給付金の原資は、国のエネルギー対策特別会計から支出される県への交付金で、四市の中でも合併前の浜岡(御前崎市)、御前崎(同)、相良(牧之原市)、大東(掛川市)、小笠(菊川市)の旧五町エリアの家庭、中小企業の計約四万カ所が対象という。
辞退は五件あり、県は「数としては少ないが、聞いたことがない」(エネルギー政策課)としている。
家庭や中小企業への一一年度の給付額は旧浜岡町が一契約者当たり年一万二千八百五十二円、旧御前崎町が同九千六百三十六円、旧相良、大東、小笠町が同六千四百二十円だった。

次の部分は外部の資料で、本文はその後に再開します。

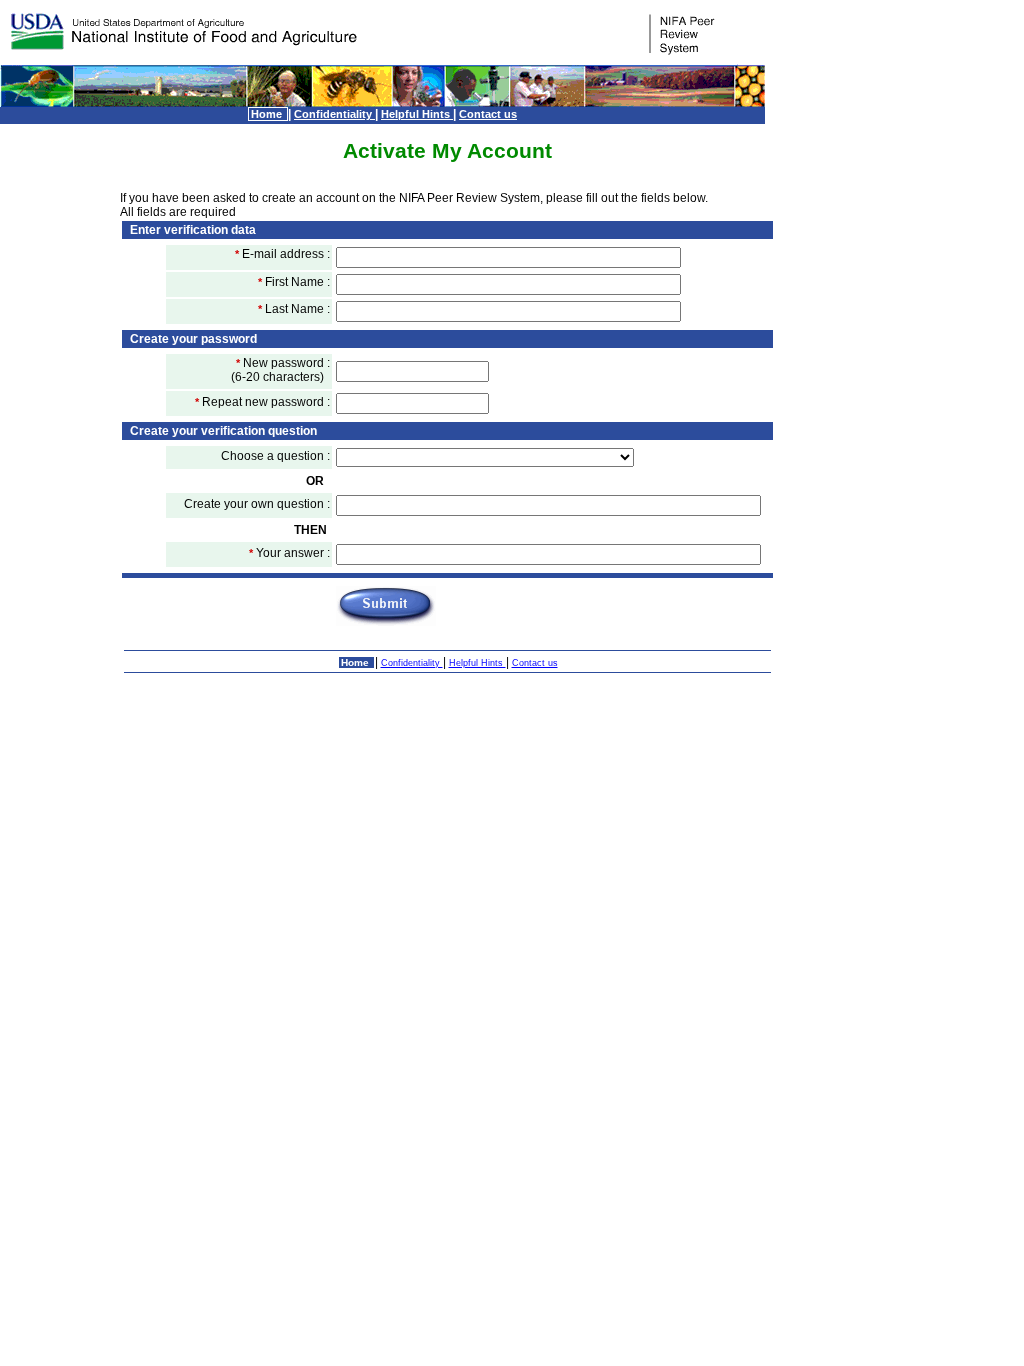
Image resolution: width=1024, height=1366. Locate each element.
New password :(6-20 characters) (280, 370)
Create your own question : (257, 504)
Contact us (488, 114)
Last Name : (294, 309)
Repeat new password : (262, 402)
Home (268, 114)
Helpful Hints (417, 114)
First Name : (294, 282)
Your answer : (289, 553)
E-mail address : (282, 254)
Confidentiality (334, 114)
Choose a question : (275, 456)
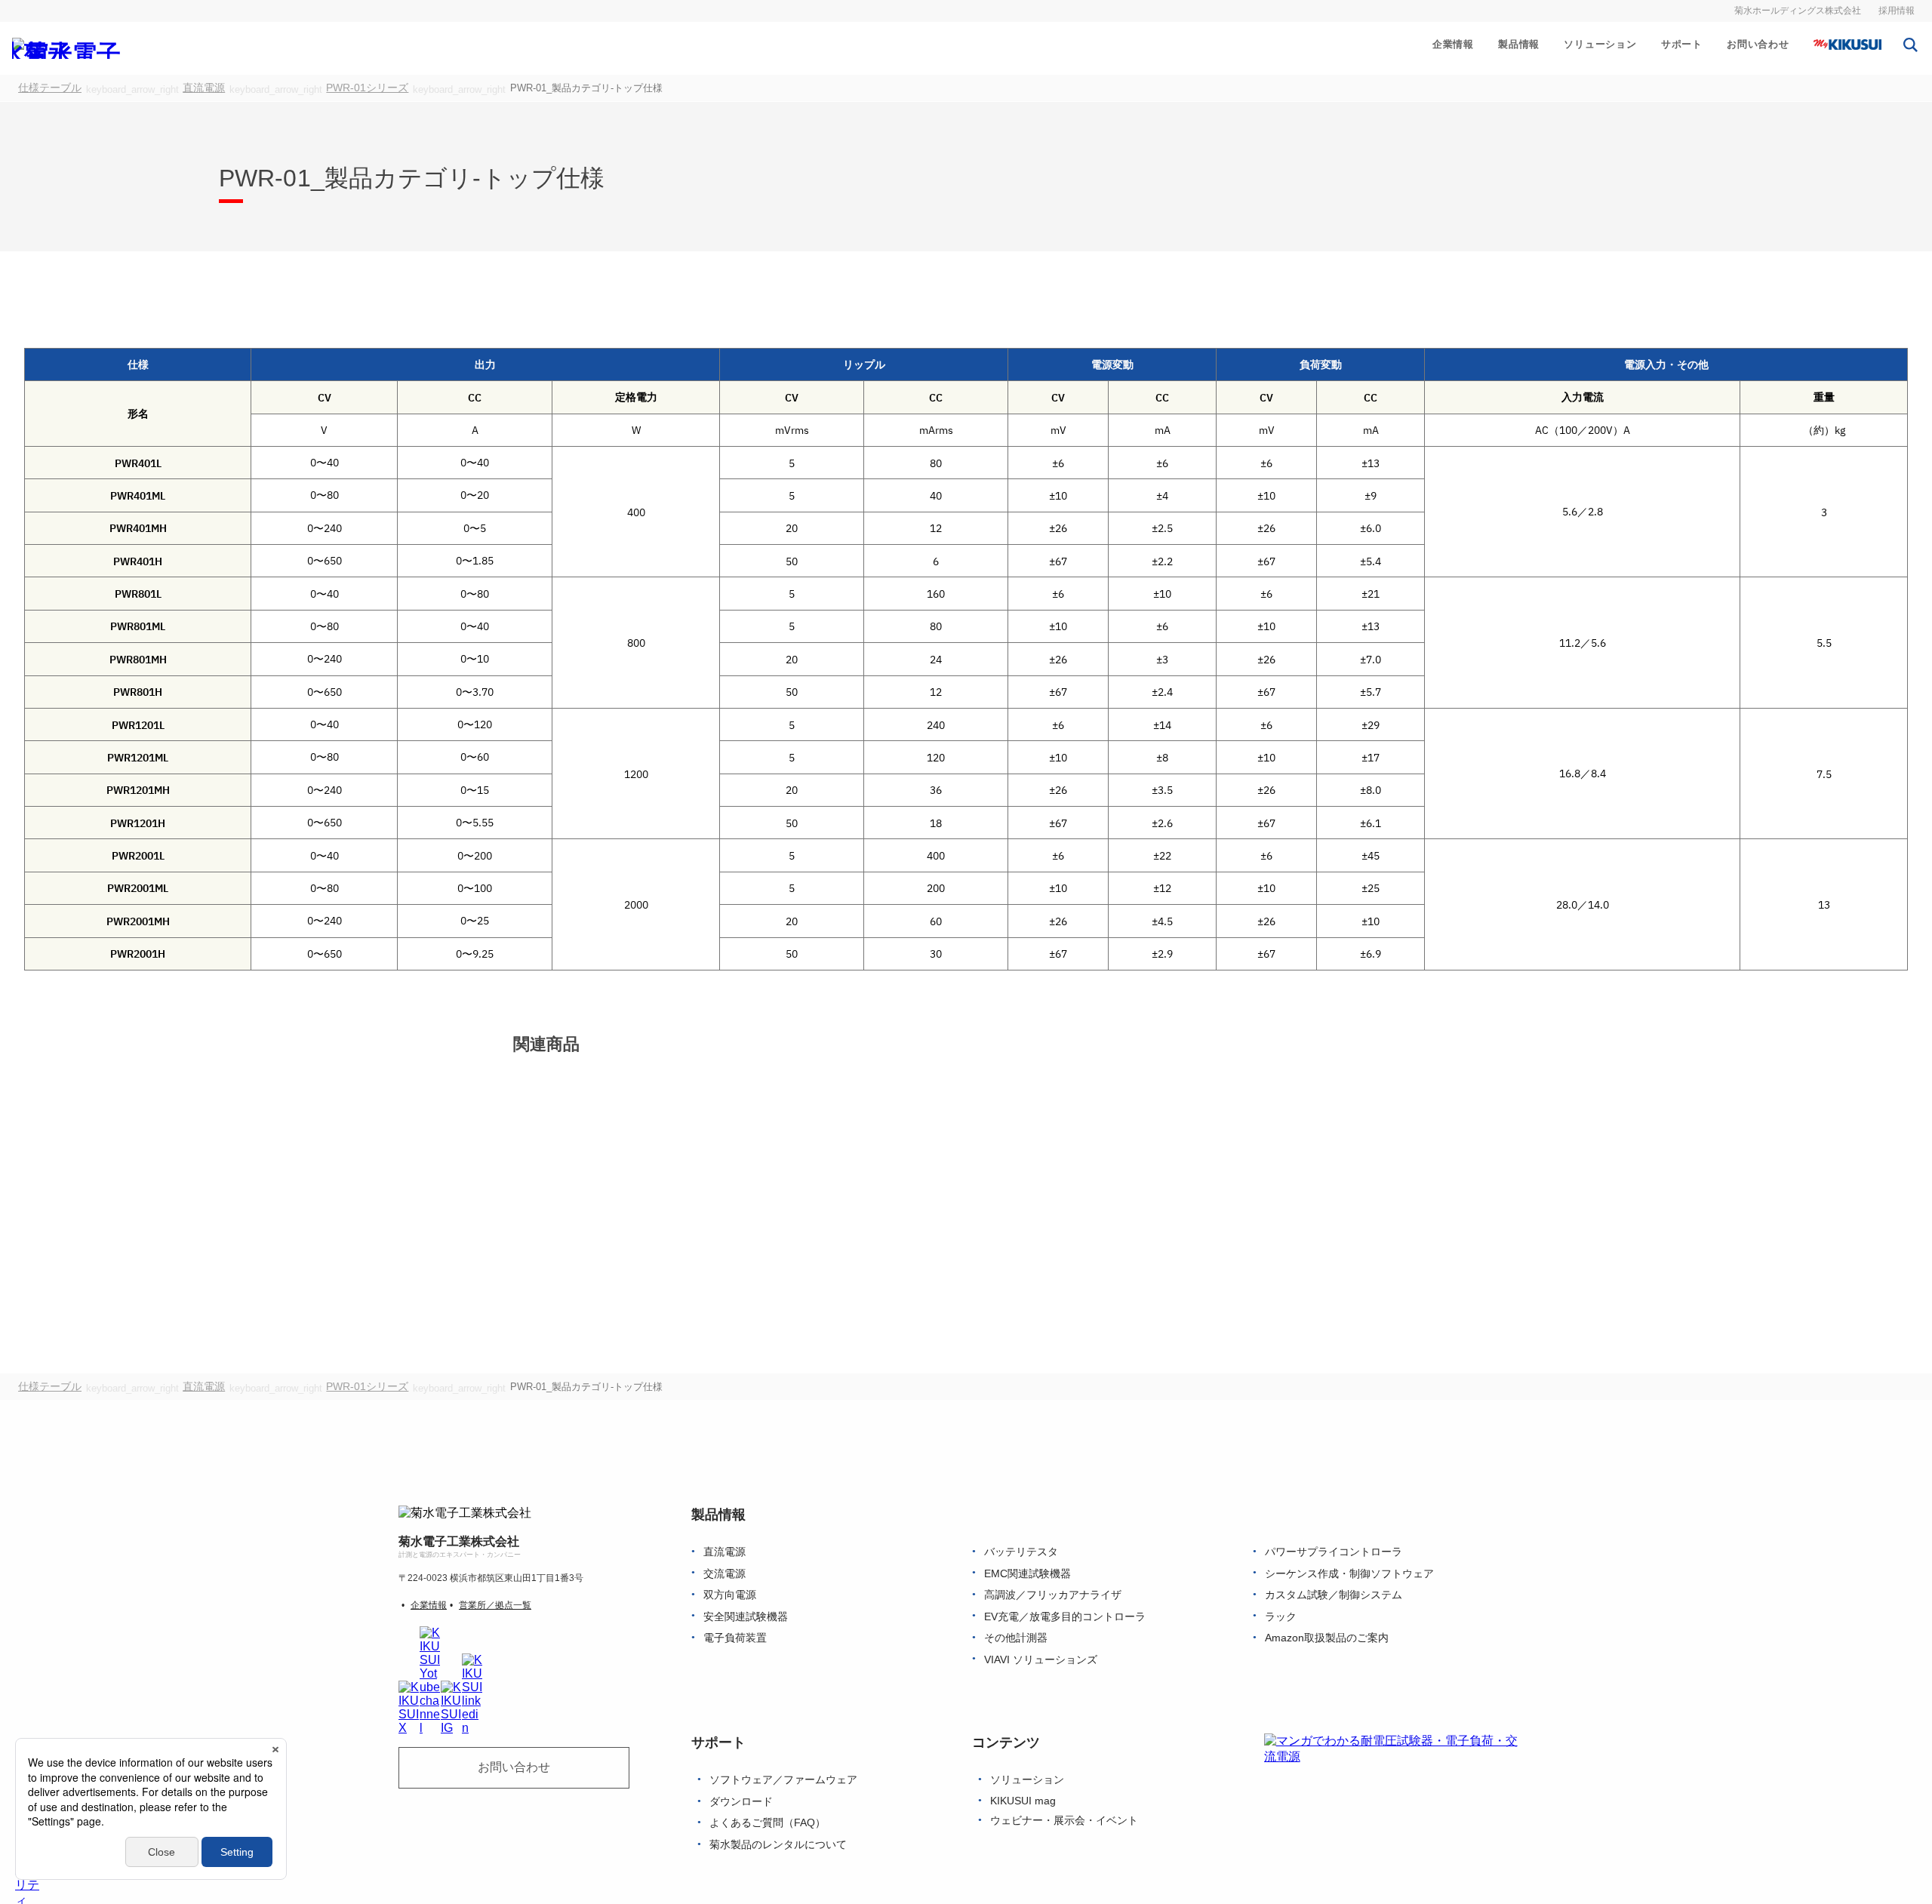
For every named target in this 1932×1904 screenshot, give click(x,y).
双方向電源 (729, 1595)
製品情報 (1519, 44)
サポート (1682, 44)
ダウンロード (741, 1801)
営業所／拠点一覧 (495, 1605)
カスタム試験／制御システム (1333, 1595)
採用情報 (1896, 10)
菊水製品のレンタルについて (778, 1844)
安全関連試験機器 (745, 1617)
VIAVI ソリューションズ (1040, 1660)
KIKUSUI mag (1023, 1801)
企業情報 (1453, 44)
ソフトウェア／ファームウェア (783, 1780)
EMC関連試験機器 (1027, 1573)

毎年十月一日時点で中電と電気の使用契約を結んでいる家庭や企業に振り込んだり、普通為替を渡している。契約者は辞退する時だけ中電に申し出る必要があり、原発のあり方に対する意思表示とも受け取れる。
工場など大口契約者は使った電力に応じ額が増える計算方式となっており、こうした大口も含めた一一年度の給付実績は十六億五千七百五十七万円に上る。

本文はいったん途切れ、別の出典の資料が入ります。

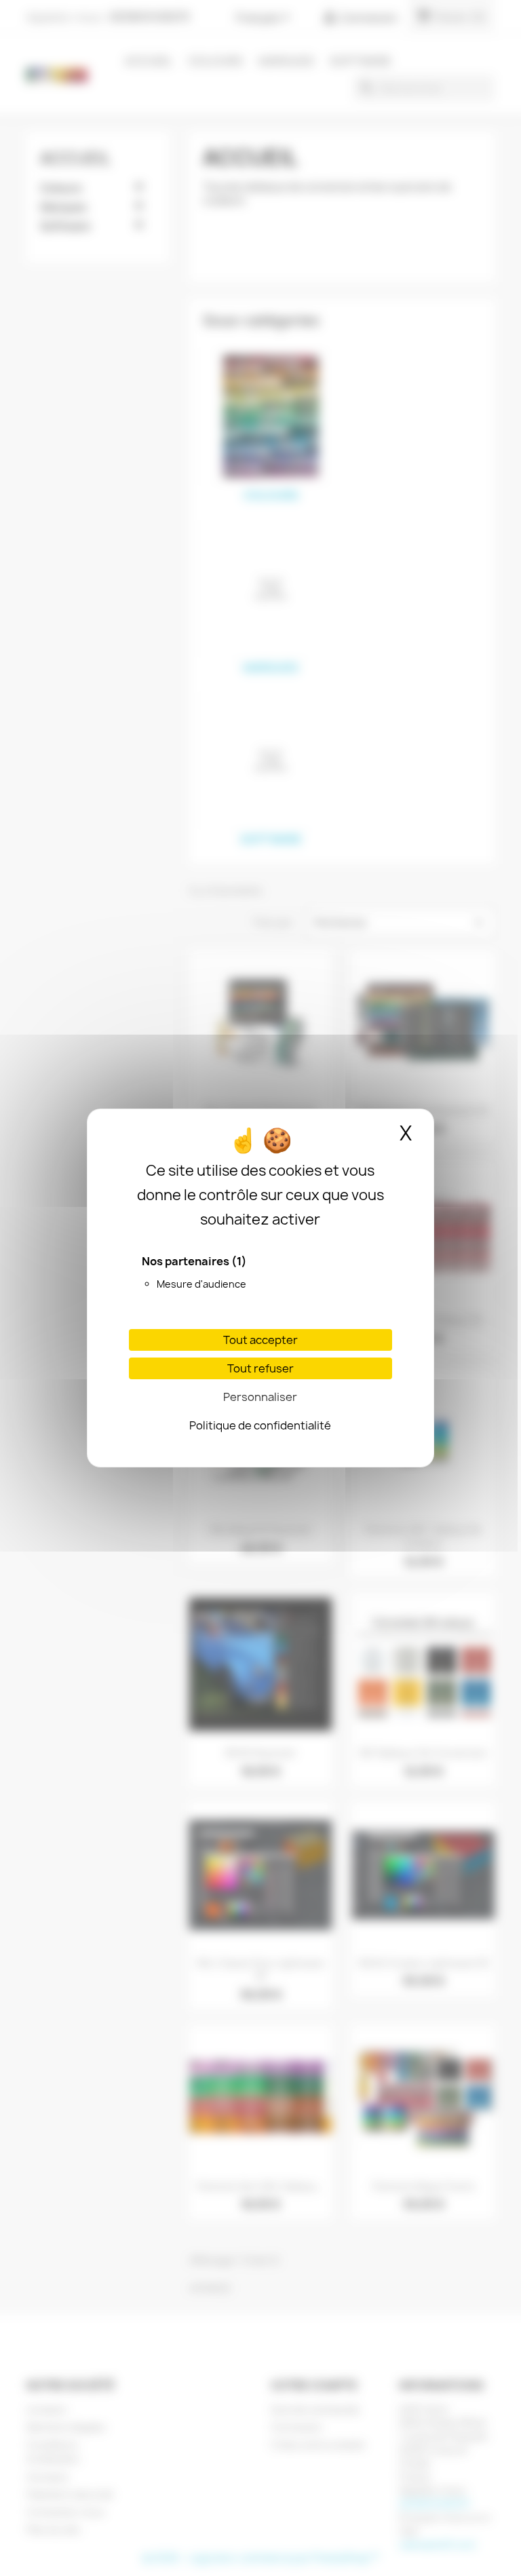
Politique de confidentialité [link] (260, 1425)
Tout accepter (260, 1339)
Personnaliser (260, 1396)
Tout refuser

中電静岡支店は「国の特別会計による事業であり、コメントできない」としている。
<原子力立地給付金> 原発などの設置、運転を円滑にするため周辺地域の住民、企業の電気料金を一部肩代わりする制度。電気料金の一部が電源開発促進税として集められるエネルギー対策特別会計が原資。同会計から道県に交付金が支出され、道県はさらに、一般財団法人電源地域振興センター(東京)に補助金として交付。同センターは実際の給付事務を電力会社に委託しており“丸投げ”批判もある。給付額は道県、市町村で幅があり、1世帯当たり年2000〜3万円台。